Wednesday, August 22, 2007

Judging Creative

Participating in quite a few creative presentations and the subsequent review discussions of how good or bad the creative is, I observed that most marketers are not able to judge creative work in any meaningful manner. Either marketers are not at all able to even voice a judgment or marketers are quick to applaud or condemn creative work with nothing more than a personal taste preference. After witnessing so many round of creative presentations, I am suggesting a typology of marketers depending on how they judge and decide on creative programs:
  • The Intuitive: Here, it’s all about personal taste, about the impulsive reaction to creative work without too much reflection or analytical thinking. This marketer seems to know within a fraction of a second what works and what doesn’t. This marketer does not need any discussion, the decision is done.
  • The Discusser: This marketer likes to withhold any immediate judgment and rather waits if the participating group discussion creates a majority consensus. Within seconds of realizing the emerging consensus, this marketer will give a compelling speech and summary of rational reasons why the emerging creative favorite is the right solution.
  • The Researcher: This marketer will postpone any true feedback and decision until he has seen all the quantitative and qualitative research work. This marketer believes the truth lies in the research numbers, not in the minds of the participants.
  • The Destroyer: For this marketer no presented creative is ever good enough. The discussion following the creative presentation feels like a Simon Fuller like nightmare scenario without any chance of making any progress in any kind of creative direction. The decision which creative will be ultimately used will be done 2 days after the already three time postponed deadline without any rationale.

Unfortunately these outlined types of marketers demonstrate that most of them are not able to dissect creative programs in any helpful way. Worse, most marketers don’t have a filter or true decision criteria of how they could decide if the creative is good or bad. Too often they are either falling in one of the above categories or they are making up their own mix across all four types.

Only a marketer who combines his own personal “gut” experience (remember “Blink”), a clearly defined and applied strategic filter to dissect if the creative meets the defined business challenges, and insights from well executed quantitative and qualitative research, will have a long-term high batting average. Every other marketer just prays for a good day, and there are fewer than one might think.

Sunday, August 05, 2007

Network Marketing

Over the last weeks a published report by “The New England Journal of Medicine” about how network of friends are so influential that a weight increase by one member can be explained by the weight increases of other network members got a lot of attention. The study involved a detailed analysis of a large social network of over 12,000 people who have been closely followed for 32 years (The population of Framingham, Mass.). Gina Kolata from the New Yorks writes on this Sunday: “Now, scientists believe that social networks not only spread diseases, like the common cold, but also may influence many types of behavior – negative and positive- which then affect an individual’s health, as well as a community’s…The challenges now is to map out complex dynamic networks.”

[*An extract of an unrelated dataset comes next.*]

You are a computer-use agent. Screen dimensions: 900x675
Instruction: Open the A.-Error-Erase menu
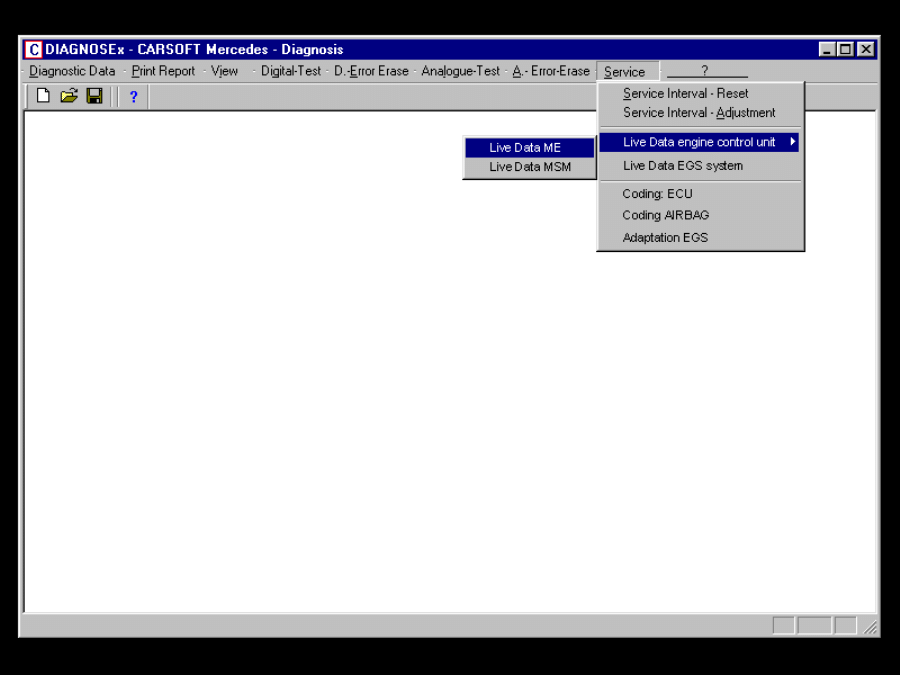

Reading all these articles that picked up this highly fascinating report, I could not wonder if we data driven marketers continue to underestimate the power of friends and family networks, of real live human networks that fall outside of understanding realm for most marketers. But I think this will change due to several reasons:
  • There are more and more data streams that capture the interactions of these human networks. Starting from text messaging amongst “The fab five” networks of cellphone users to Facebook members spending several hours per day on updating and communicating amongst their peers to the tight communities of some niche bloggers, this all leads to a data capturing mechanism that could help us understand network patterns. It’s not about breaking someone’s privacy but about understanding human network paradigms by analyzing these interactions.
  • Marketers know that the importance of traditional mass marketing will further decrease, therefore they need to invest intelligence and resources in leveraging other means of communication. Penetrating human networks with relevant messages will become more important.
  • There is already an increasing focus on Viral Marketing, Word-to-Mouth Marketing, Buzz marketing, and all related real or pseudo disciplines. But there is a tremendous lack of building a data driven science to utilize these different approaches in any accountable and meaningful manner. The critically need science is the understanding of human network structures, interactions between network members, and behavioral patterns driven by this network. It’s the marriage of psychology with behavioral and economical research methodologies under the lenses of a curious marketer.

It’s less about Viral Marketing than Network marketing. But first we will need to understand the interactions within these millions of human networks in a scalable and relevant manner. Then it becomes interesting.